AHRP Recommends FDA Actions to Protect Children Rx ADHD drugs

 Action is also needed to protect the safety of their school mates who are also at risk of drug-induced violence.

•    This committee should recommend:

a Risk Minimization Action Plan for ALL classes of drugs that trigger psychosis / violence—Stimulants, antidepressants and antipsychotics.

Rationale:  All of these drugs are being prescribed for ADHD, and they all trigger   dangerous violent behavior. Furthermore, many millions of children are affected by FDA-approved prescribed psychotropic drugs.

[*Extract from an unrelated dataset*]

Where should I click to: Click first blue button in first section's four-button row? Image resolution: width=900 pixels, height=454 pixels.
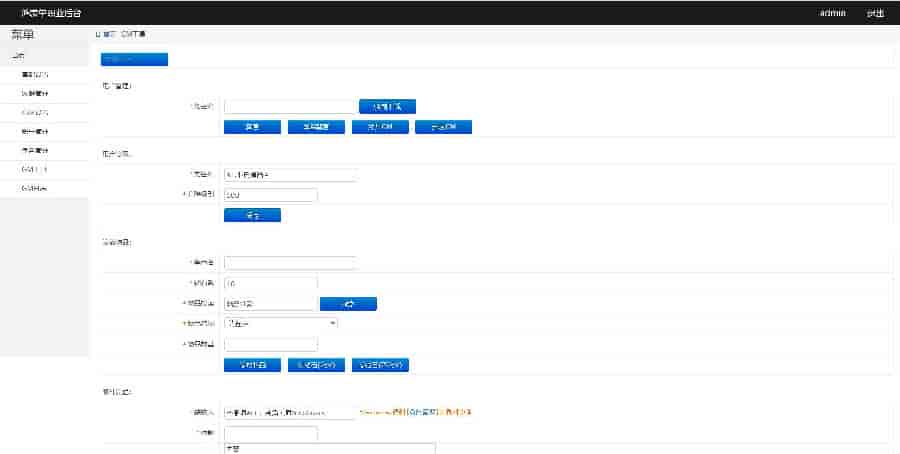pos(252,127)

 Black Box warnings are NOT enough to reduce the risk to the public health
     Rationale:  Very few parents ever see a drug label, and few doctors  are guided by    a drug’s label warnings.

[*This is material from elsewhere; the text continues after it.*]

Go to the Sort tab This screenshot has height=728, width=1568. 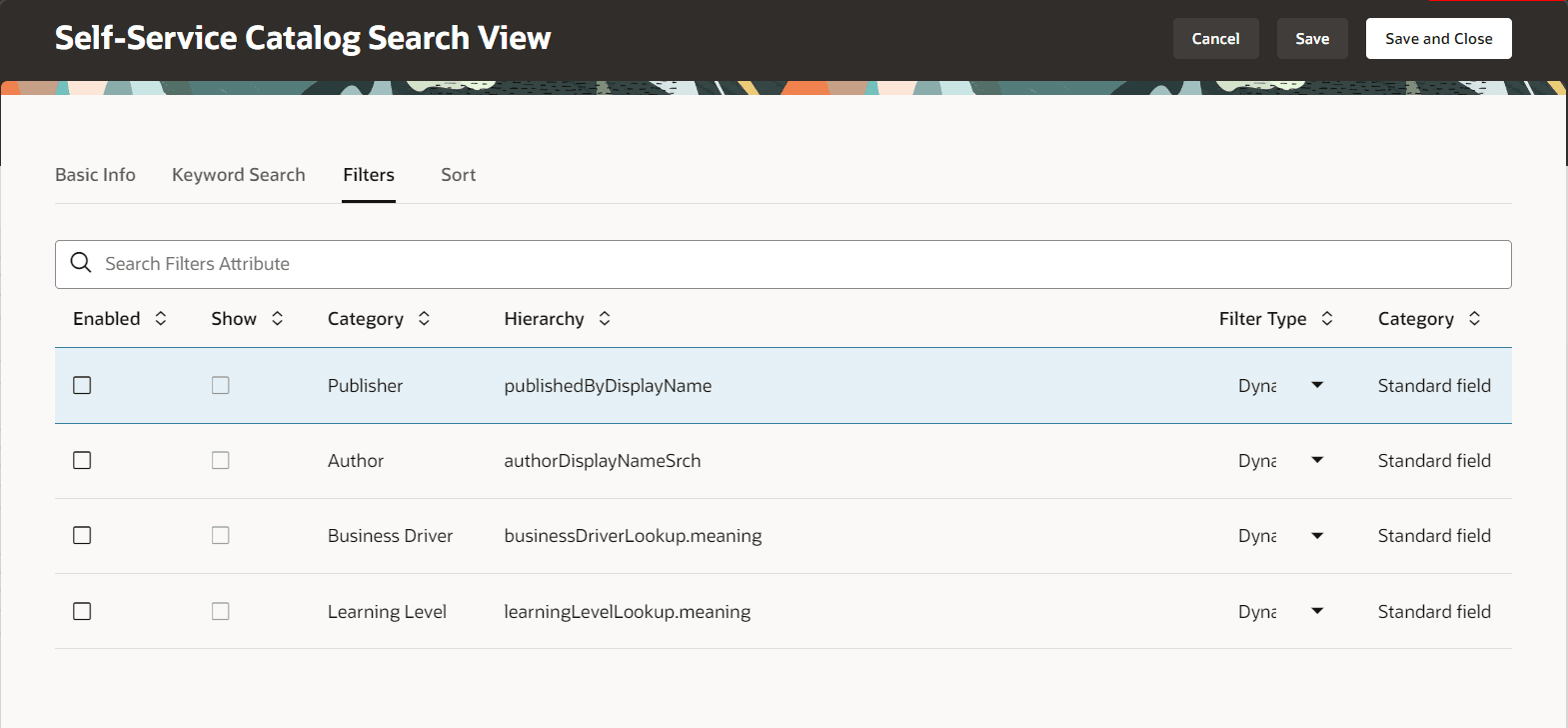[458, 175]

•    AHRP believes that mandatory restrictions on access to these drugs is needed; and a mandatory registry for doctors who prescribe psychotropic drugs with an adverse effects profile that includes violence and hallucinations—as described in FDA’s current adverse event reports (AERS) review.

•    A warning that polypharmacy has not been tested for safety, is therefore, experimental.

•    Limit product promotion: prohibit advertising of drugs linked to violent or psychotic behavior.

Rationale:   These drugs pose a danger both for children for whom they are prescribed and also for their school mates and play mates. (Also teachers, parents, etc.)
    
•    Require physicians to provide parents with a copy of FDA-approved label &  MedGuide.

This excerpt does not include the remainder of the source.